TASK ITEM: The entries are to be duplicated exactly, with nothing left out.

[Opening DATA RECORDS section]

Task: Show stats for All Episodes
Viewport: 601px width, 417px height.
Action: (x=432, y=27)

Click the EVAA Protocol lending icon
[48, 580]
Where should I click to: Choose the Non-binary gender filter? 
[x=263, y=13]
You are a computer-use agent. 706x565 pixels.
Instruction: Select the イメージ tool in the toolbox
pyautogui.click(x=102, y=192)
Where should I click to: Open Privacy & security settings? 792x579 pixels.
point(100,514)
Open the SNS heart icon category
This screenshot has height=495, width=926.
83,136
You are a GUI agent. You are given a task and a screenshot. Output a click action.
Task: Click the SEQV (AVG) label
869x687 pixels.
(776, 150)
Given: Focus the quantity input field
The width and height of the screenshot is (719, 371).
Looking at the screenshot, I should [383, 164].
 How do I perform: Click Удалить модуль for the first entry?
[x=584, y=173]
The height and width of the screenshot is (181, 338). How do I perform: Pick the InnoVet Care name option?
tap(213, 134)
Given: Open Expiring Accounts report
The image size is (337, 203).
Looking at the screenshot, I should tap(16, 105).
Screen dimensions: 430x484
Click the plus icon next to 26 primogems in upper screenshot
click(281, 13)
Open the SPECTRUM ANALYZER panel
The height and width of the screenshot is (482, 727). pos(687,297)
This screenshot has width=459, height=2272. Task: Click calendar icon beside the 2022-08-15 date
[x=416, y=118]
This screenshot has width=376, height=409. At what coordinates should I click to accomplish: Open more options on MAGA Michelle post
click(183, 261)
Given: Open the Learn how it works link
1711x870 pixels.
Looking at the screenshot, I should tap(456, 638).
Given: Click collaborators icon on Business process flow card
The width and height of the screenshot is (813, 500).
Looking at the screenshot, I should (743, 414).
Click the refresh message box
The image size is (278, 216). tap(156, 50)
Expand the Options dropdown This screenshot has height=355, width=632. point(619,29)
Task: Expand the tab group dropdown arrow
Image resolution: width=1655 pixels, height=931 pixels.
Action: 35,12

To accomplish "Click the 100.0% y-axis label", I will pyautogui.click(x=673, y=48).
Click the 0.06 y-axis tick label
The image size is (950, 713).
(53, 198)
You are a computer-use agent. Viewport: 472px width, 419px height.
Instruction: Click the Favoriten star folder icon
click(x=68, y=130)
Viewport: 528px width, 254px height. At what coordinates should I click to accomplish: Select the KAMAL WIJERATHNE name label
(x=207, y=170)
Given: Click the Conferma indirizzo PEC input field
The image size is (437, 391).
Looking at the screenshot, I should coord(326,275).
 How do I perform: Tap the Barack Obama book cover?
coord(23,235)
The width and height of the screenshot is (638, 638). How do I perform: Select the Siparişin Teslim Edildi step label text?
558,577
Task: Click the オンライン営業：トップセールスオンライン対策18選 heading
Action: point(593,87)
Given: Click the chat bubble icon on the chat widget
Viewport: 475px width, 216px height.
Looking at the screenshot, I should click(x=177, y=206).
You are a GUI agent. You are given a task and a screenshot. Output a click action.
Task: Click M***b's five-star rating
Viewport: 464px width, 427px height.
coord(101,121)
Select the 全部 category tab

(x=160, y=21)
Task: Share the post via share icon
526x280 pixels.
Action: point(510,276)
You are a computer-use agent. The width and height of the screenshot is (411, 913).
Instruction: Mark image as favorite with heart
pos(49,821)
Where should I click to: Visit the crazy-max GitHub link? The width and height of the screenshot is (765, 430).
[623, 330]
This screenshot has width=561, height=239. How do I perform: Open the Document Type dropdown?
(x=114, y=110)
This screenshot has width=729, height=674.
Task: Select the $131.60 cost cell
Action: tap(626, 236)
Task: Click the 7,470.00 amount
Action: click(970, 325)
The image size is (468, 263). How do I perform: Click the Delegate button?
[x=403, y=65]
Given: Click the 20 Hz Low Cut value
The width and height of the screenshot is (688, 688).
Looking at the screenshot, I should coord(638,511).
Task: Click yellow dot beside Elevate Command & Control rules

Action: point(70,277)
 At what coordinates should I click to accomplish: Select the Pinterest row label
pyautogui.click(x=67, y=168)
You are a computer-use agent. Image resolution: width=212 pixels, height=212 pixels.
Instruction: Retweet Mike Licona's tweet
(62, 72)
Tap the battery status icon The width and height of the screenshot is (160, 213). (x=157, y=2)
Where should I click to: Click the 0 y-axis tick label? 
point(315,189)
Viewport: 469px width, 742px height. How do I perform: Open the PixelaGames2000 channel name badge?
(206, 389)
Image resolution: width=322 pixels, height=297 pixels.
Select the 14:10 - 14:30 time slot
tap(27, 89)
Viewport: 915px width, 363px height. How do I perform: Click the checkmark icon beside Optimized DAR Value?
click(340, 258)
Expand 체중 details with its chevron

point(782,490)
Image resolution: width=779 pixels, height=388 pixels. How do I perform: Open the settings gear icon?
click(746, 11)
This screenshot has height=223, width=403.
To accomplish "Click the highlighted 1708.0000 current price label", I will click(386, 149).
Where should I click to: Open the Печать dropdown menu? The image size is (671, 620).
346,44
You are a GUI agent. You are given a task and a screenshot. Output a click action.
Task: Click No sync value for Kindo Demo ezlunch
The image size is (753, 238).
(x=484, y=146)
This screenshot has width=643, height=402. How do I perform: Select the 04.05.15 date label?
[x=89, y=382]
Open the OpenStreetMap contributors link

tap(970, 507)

[Closing DATA RECORDS section]

OUTPUT BELOW:
Task: Show stats for All Episodes
Viewport: 601px width, 417px height.
Action: (x=432, y=27)

Click the EVAA Protocol lending icon
[48, 580]
Where should I click to: Choose the Non-binary gender filter? 
[x=263, y=13]
You are a computer-use agent. 706x565 pixels.
Instruction: Select the イメージ tool in the toolbox
pyautogui.click(x=102, y=192)
Where should I click to: Open Privacy & security settings? 792x579 pixels.
point(100,514)
Open the SNS heart icon category
This screenshot has height=495, width=926.
83,136
You are a GUI agent. You are given a task and a screenshot. Output a click action.
Task: Click the SEQV (AVG) label
869x687 pixels.
(776, 150)
Given: Focus the quantity input field
The width and height of the screenshot is (719, 371).
Looking at the screenshot, I should [383, 164].
 How do I perform: Click Удалить модуль for the first entry?
[x=584, y=173]
The height and width of the screenshot is (181, 338). How do I perform: Pick the InnoVet Care name option?
tap(213, 134)
Given: Open Expiring Accounts report
The image size is (337, 203).
Looking at the screenshot, I should tap(16, 105).
Screen dimensions: 430x484
Click the plus icon next to 26 primogems in upper screenshot
click(281, 13)
Open the SPECTRUM ANALYZER panel
The height and width of the screenshot is (482, 727). pos(687,297)
This screenshot has width=459, height=2272. Task: Click calendar icon beside the 2022-08-15 date
[x=416, y=118]
This screenshot has width=376, height=409. At what coordinates should I click to accomplish: Open more options on MAGA Michelle post
click(183, 261)
Given: Open the Learn how it works link
1711x870 pixels.
Looking at the screenshot, I should tap(456, 638).
Given: Click collaborators icon on Business process flow card
The width and height of the screenshot is (813, 500).
Looking at the screenshot, I should (743, 414).
Click the refresh message box
The image size is (278, 216). tap(156, 50)
Expand the Options dropdown This screenshot has height=355, width=632. point(619,29)
Task: Expand the tab group dropdown arrow
Image resolution: width=1655 pixels, height=931 pixels.
Action: 35,12

To accomplish "Click the 100.0% y-axis label", I will pyautogui.click(x=673, y=48).
Click the 0.06 y-axis tick label
The image size is (950, 713).
(53, 198)
You are a computer-use agent. Viewport: 472px width, 419px height.
Instruction: Click the Favoriten star folder icon
click(x=68, y=130)
Viewport: 528px width, 254px height. At what coordinates should I click to accomplish: Select the KAMAL WIJERATHNE name label
(x=207, y=170)
Given: Click the Conferma indirizzo PEC input field
The image size is (437, 391).
Looking at the screenshot, I should coord(326,275).
 How do I perform: Tap the Barack Obama book cover?
coord(23,235)
The width and height of the screenshot is (638, 638). How do I perform: Select the Siparişin Teslim Edildi step label text?
558,577
Task: Click the オンライン営業：トップセールスオンライン対策18選 heading
Action: point(593,87)
Given: Click the chat bubble icon on the chat widget
Viewport: 475px width, 216px height.
Looking at the screenshot, I should click(x=177, y=206).
You are a GUI agent. You are given a task and a screenshot. Output a click action.
Task: Click M***b's five-star rating
Viewport: 464px width, 427px height.
coord(101,121)
Select the 全部 category tab

(x=160, y=21)
Task: Share the post via share icon
526x280 pixels.
Action: point(510,276)
You are a computer-use agent. The width and height of the screenshot is (411, 913).
Instruction: Mark image as favorite with heart
pos(49,821)
Where should I click to: Visit the crazy-max GitHub link? The width and height of the screenshot is (765, 430).
[623, 330]
This screenshot has width=561, height=239. How do I perform: Open the Document Type dropdown?
(x=114, y=110)
This screenshot has width=729, height=674.
Task: Select the $131.60 cost cell
Action: tap(626, 236)
Task: Click the 7,470.00 amount
Action: click(970, 325)
The image size is (468, 263). How do I perform: Click the Delegate button?
[x=403, y=65]
Given: Click the 20 Hz Low Cut value
The width and height of the screenshot is (688, 688).
Looking at the screenshot, I should coord(638,511).
Task: Click yellow dot beside Elevate Command & Control rules

Action: point(70,277)
 At what coordinates should I click to accomplish: Select the Pinterest row label
pyautogui.click(x=67, y=168)
You are a computer-use agent. Image resolution: width=212 pixels, height=212 pixels.
Instruction: Retweet Mike Licona's tweet
(62, 72)
Tap the battery status icon The width and height of the screenshot is (160, 213). (x=157, y=2)
Where should I click to: Click the 0 y-axis tick label? 
point(315,189)
Viewport: 469px width, 742px height. How do I perform: Open the PixelaGames2000 channel name badge?
(206, 389)
Image resolution: width=322 pixels, height=297 pixels.
Select the 14:10 - 14:30 time slot
tap(27, 89)
Viewport: 915px width, 363px height. How do I perform: Click the checkmark icon beside Optimized DAR Value?
click(340, 258)
Expand 체중 details with its chevron

point(782,490)
Image resolution: width=779 pixels, height=388 pixels. How do I perform: Open the settings gear icon?
click(746, 11)
This screenshot has height=223, width=403.
To accomplish "Click the highlighted 1708.0000 current price label", I will click(386, 149).
Where should I click to: Open the Печать dropdown menu? The image size is (671, 620).
346,44
You are a GUI agent. You are given a task and a screenshot. Output a click action.
Task: Click No sync value for Kindo Demo ezlunch
The image size is (753, 238).
(x=484, y=146)
This screenshot has width=643, height=402. How do I perform: Select the 04.05.15 date label?
[x=89, y=382]
Open the OpenStreetMap contributors link

tap(970, 507)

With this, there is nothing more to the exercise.